◆ Exercise: Every line in the entries where "agent" is found should be copied.

Saved data entries:
▼▼▼
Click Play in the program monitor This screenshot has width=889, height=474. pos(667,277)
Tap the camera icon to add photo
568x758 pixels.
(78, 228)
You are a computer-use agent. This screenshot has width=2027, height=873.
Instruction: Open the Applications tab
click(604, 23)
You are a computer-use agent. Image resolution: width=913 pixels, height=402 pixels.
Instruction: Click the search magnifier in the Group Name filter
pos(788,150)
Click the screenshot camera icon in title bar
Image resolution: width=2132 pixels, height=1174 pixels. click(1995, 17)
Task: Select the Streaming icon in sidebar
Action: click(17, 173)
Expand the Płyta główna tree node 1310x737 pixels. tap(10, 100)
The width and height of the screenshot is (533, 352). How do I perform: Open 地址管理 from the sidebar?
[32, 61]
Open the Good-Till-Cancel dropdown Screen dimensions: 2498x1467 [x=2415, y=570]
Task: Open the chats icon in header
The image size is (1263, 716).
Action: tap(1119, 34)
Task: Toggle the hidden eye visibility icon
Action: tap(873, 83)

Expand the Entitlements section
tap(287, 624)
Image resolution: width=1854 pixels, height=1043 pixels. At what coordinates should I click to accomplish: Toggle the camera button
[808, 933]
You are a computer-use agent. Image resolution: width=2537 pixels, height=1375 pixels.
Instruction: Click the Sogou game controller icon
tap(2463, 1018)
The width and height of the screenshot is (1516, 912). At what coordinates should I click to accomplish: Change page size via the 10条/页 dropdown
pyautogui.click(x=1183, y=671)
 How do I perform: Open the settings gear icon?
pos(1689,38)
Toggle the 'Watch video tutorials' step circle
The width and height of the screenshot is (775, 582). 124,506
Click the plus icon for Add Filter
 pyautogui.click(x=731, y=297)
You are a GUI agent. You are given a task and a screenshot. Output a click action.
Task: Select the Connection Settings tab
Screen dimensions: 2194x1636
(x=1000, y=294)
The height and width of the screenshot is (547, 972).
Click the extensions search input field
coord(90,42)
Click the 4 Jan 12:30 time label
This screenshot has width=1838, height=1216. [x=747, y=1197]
▲▲▲
◆ Response area:
You are a computer-use agent. This screenshot has width=2027, height=873.
You are a computer-use agent. Image resolution: width=913 pixels, height=402 pixels.
You are a computer-use agent. Image resolution: width=2537 pixels, height=1375 pixels.
You are a GUI agent. You are given a task and a screenshot. Output a click action.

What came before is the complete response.